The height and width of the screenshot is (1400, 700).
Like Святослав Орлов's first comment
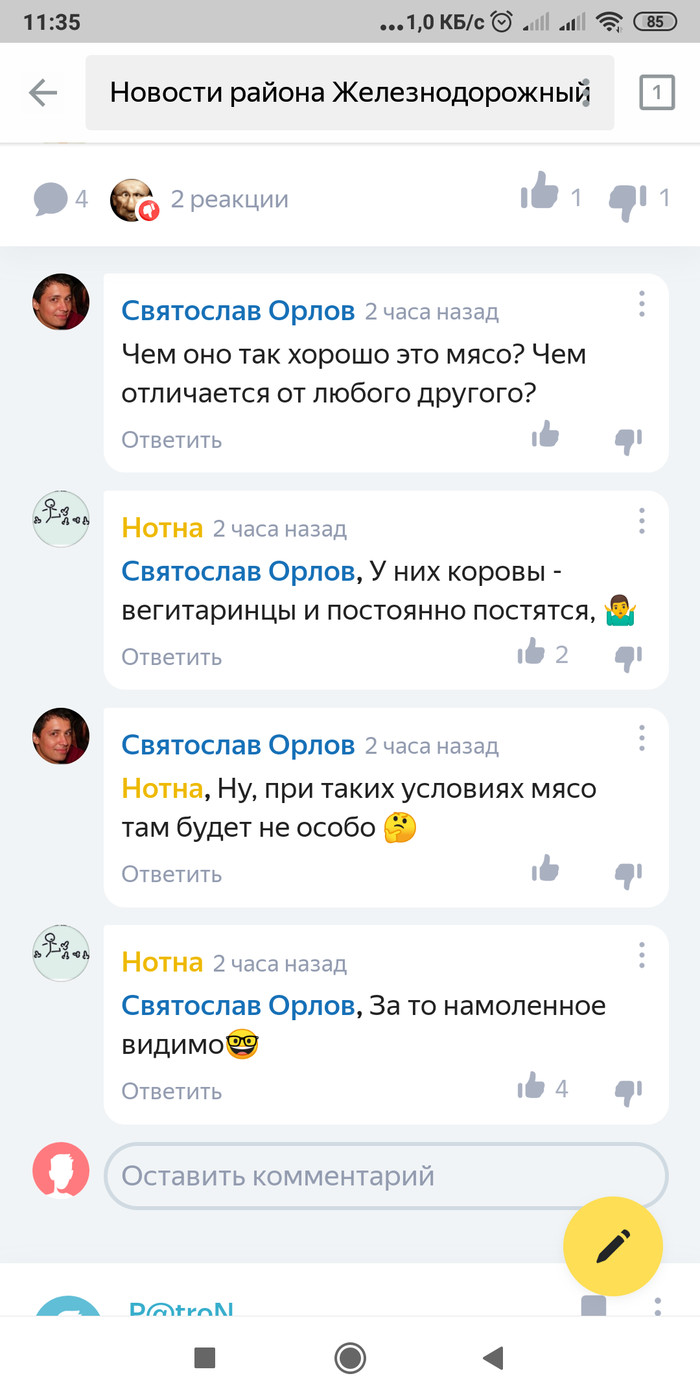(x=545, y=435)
...
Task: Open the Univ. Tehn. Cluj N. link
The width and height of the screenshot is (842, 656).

_Brief_
Where a line of the data holds the word "width", copy that line.

_Exercise response_
The height and width of the screenshot is (1400, 700).
The width and height of the screenshot is (842, 656).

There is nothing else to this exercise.